Silvia Romano, la cooperante italiana rapita in Kenya il 20 novembre 2018, sarebbe viva ma sarebbe stata costretta dai rapitori “all’islamizzazione e al matrimonio islamico”. Lo afferma il Giornale, che cita fonti di intelligence. Gli uomini che la tengono prigioniera stanno attuando nei suoi confronti “una sorta di lavaggio del cervello, una manovra di pressione psicologica che punta a recidere i legami affettivi e culturali con la sua patria d’origine”.
Secondo gli 007 italiani, i sequestratori di Silvia “vorrebbero farle assimilare, sino a sentirsene parte integrante, l’ambiente dove viene costretta a vivere: l’interno della Somalia, il Paese africano dove più forte è la presenza jihadista e dove intere zone, soprattutto nel Sud, sono sotto il controllo delle fazioni integraliste vicine alla guerriglia”.
La ragazza si trova probabilmente tra il Sud e il Sudovest del Paese, dominato dai mujaeddin di Al Shabab, una tra le fazioni più integraliste della jihad.
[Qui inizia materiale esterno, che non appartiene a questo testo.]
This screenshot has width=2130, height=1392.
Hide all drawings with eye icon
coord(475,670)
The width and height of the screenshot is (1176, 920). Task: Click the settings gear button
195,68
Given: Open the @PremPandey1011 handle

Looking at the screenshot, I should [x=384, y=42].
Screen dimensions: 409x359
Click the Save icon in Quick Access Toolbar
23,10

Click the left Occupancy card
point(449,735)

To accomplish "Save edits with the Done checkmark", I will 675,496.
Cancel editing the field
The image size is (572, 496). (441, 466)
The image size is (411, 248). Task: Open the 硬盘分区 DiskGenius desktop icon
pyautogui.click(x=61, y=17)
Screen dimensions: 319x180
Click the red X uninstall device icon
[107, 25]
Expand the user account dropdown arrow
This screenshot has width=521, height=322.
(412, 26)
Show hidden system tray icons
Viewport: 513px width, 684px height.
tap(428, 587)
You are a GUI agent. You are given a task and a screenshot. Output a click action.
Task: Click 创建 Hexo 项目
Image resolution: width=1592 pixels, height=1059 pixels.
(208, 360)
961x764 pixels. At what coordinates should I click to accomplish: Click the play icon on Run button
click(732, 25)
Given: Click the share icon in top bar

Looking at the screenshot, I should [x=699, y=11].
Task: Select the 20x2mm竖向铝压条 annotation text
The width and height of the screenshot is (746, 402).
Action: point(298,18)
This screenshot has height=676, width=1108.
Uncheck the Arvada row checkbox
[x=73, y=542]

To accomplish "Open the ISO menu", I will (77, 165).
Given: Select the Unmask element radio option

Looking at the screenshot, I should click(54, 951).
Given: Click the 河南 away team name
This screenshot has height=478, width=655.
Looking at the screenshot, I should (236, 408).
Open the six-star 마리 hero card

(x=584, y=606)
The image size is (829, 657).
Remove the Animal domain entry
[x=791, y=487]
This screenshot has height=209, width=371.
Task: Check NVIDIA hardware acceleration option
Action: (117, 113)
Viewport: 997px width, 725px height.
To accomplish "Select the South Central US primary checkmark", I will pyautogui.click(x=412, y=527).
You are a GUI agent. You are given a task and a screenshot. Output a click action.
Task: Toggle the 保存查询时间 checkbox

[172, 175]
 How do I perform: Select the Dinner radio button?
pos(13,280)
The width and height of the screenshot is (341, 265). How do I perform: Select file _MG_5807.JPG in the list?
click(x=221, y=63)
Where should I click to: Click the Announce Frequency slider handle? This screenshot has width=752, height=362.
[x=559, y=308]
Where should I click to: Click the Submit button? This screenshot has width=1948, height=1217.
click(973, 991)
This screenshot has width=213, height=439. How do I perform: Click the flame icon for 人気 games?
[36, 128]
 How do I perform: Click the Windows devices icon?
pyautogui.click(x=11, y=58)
Rapita alla fine del 2018 nel villaggio in Kenya di Chakama, 80 km da Nairobi, Silvia fu portata in Somalia poche settimane dopo il sequestro. Ha dovuto sposarse un musulmano, e probabilmente il marito è un uomo dell’organizzazione che l’ha sequestrata. La strategia dei jihadisti è normalmente quella di indottrinare i prigionieri di guerra in modo da puntare ad avere, dopo la liberazione, un infiltrato da utilizzare per la Guerra Santa nel Paese di origine.